Authors:
(1) Zhaoqing Wang, The University of Sydney and AI2Robotics;
(2) Xiaobo Xia, The University of Sydney;
(3) Ziye Chen, The University of Melbourne;
(4) Xiao He, AI2Robotics;
(5) Yandong Guo, AI2Robotics;
(6) Mingming Gong, The University of Melbourne and Mohamed bin Zayed University of Artificial Intelligence;
(7) Tongliang Liu, The University of Sydney.
3. Method and 3.1. Problem definition
3.2. Baseline and 3.3. Uni-OVSeg framework
4. Experiments
6. Broader impacts and References
Generic segmentation. Given an image, segmentation of specific visual concepts has remained an ongoing research topic in computer vision, as indicated by the extensive literature on it [23, 33, 44]. Generic segmentation mainly includes semantic segmentation [12, 44, 77, 79], instance segmentation [4, 7, 23], and panoptic segmentation [11, 11, 33, 56], related to different levels of granularity. In more detail, semantic segmentation [12, 20, 28, 38, 78] aims to assign a label to each pixel of the input image, according to their respective semantic classes. In addition, instance segmentation [53, 54, 59] attempts to distinguish different object instances of the same semantic class. Panoptic segmentation [9, 57, 74, 75] combines the characteristics of semantic segmentation and instance segmentation. Following a close-vocabulary assumption, previous works only can predict a predefined set of object categories. In this paper, we aim to build an advanced open-vocabulary segmentation system, which can categorise objects and stuff from an open set of vocabulary in the real world.
Vision foundation models. Recent advancements in visual foundation models have diversified optimisation techniques across various learning paradigms. These developments range from vision-only pretraining [2, 24, 25, 61, 62] to joint vision-language pre-training [30, 48, 73], and extend to multi-modal frameworks that integrate visual prompting [1]. A prime example of this evolution is SAM [34], which shows the potential of extensive training for general segmentation, offering impressive generalisability and scalability.

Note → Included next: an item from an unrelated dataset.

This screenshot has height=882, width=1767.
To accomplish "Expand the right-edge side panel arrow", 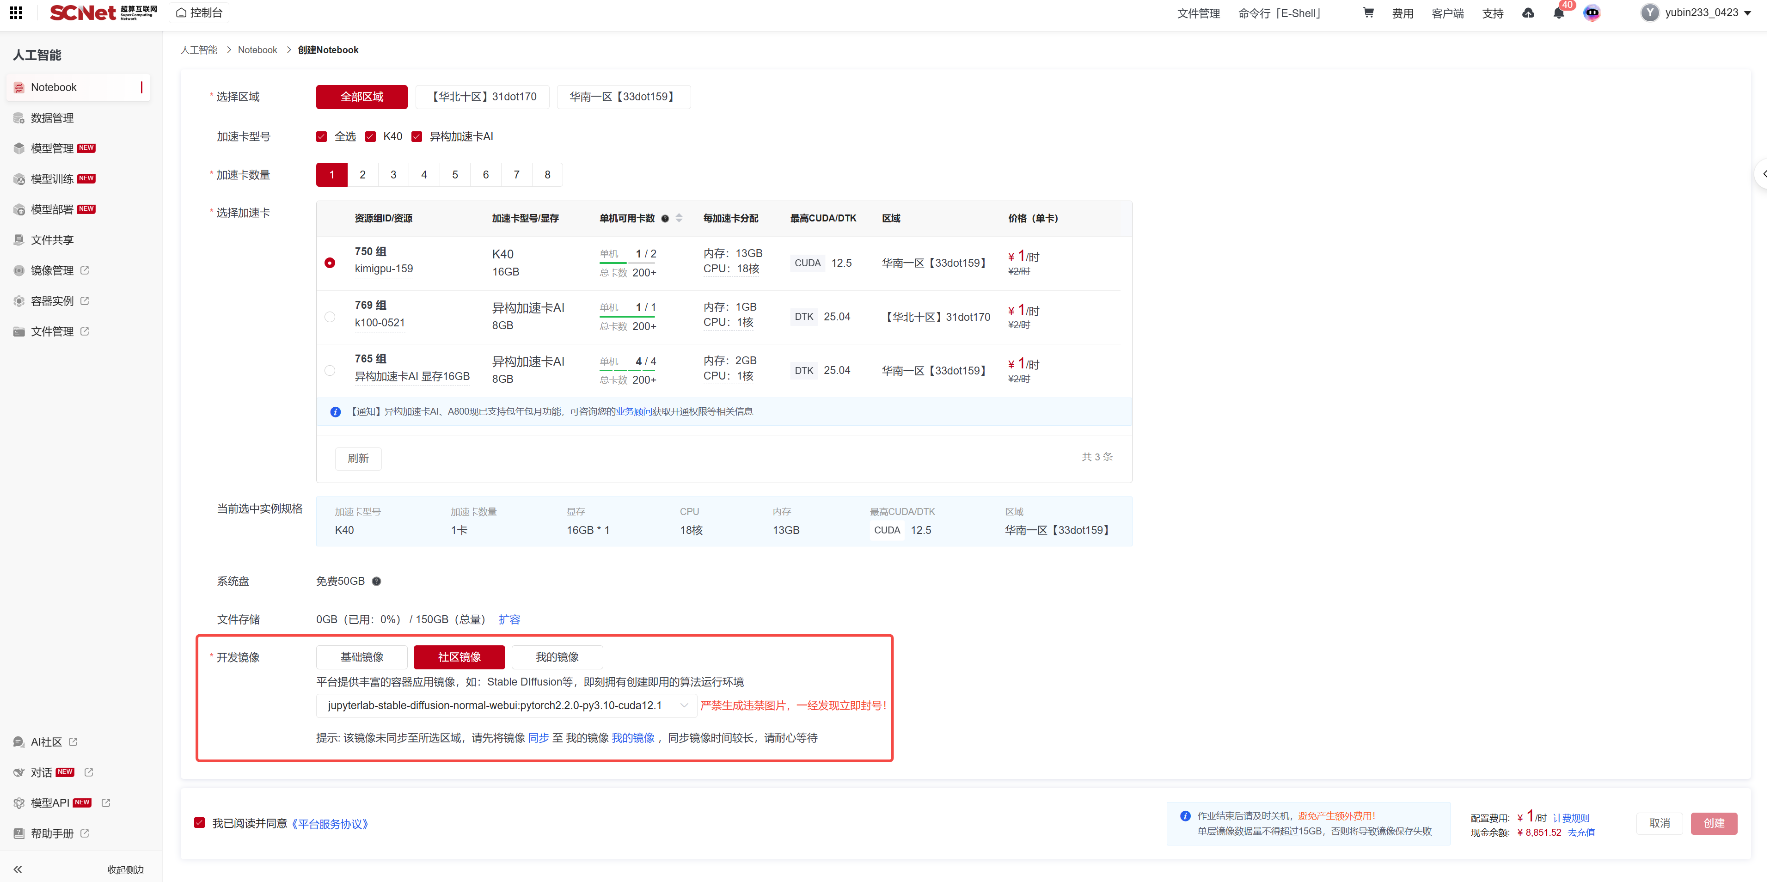I will point(1762,174).
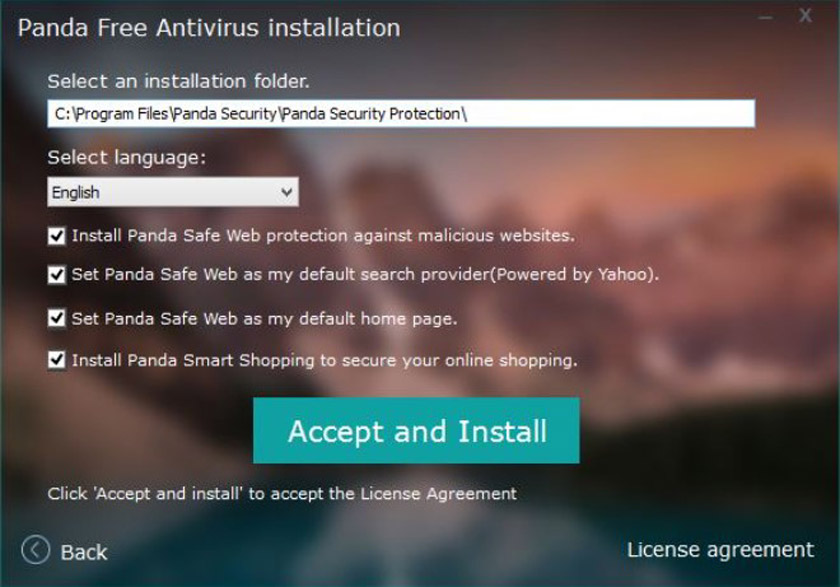Click the 'default home page' option label text
Image resolution: width=840 pixels, height=587 pixels.
(x=265, y=319)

Despite its impressive capabilities, SAM cannot categorise predicted masks into different semantic classes, which is limited by the supervision of the image-mask pairs.
More recently, Semantic-SAM [36] unifies different sources of human-annotated segmentation datasets and augments SAM by adding semantic labels and increased levels of granularity. In our work, our aim is to develop a more flexible vision foundation model, which can be trained with unpaired mask-text supervision (e.g., independent imagemask and image-text pairs) and can be easily adapted to different segmentation tasks.
Open-vocabulary segmentation. Open-vocabulary segmentation counters the constraints of closed-vocabulary segmentation by allowing the segmentation of a diverse range of classes, even those unseen during training [21, 67, 68, 80]. Existing works [17, 66, 76] leverage the pretrained vision-language models (e.g., CLIP [48] and ALIGN [30]) to perform open-vocabulary segmentation. Most open-vocabulary segmentation methods commonly utilise human-annotated supervision (i.e., the image-masktext triplets) to generalise the capability of vision-language models from the image level to the pixel level. To reduce the dependency on this labour-intensive supervision, some weakly-supervised methods are proposed to use only text supervisions [46, 65]. They learn to group image regions into shaped segments, but struggle to distinguish different instances with the same semantic class and the segmentation performance is unsatisfactory [64, 85]. This dilemma drives our pursuit of more advanced open-vocabulary segmentation framework, where the aim is to enjoy as low annotation cost as possible and simultaneously achieve significant performance.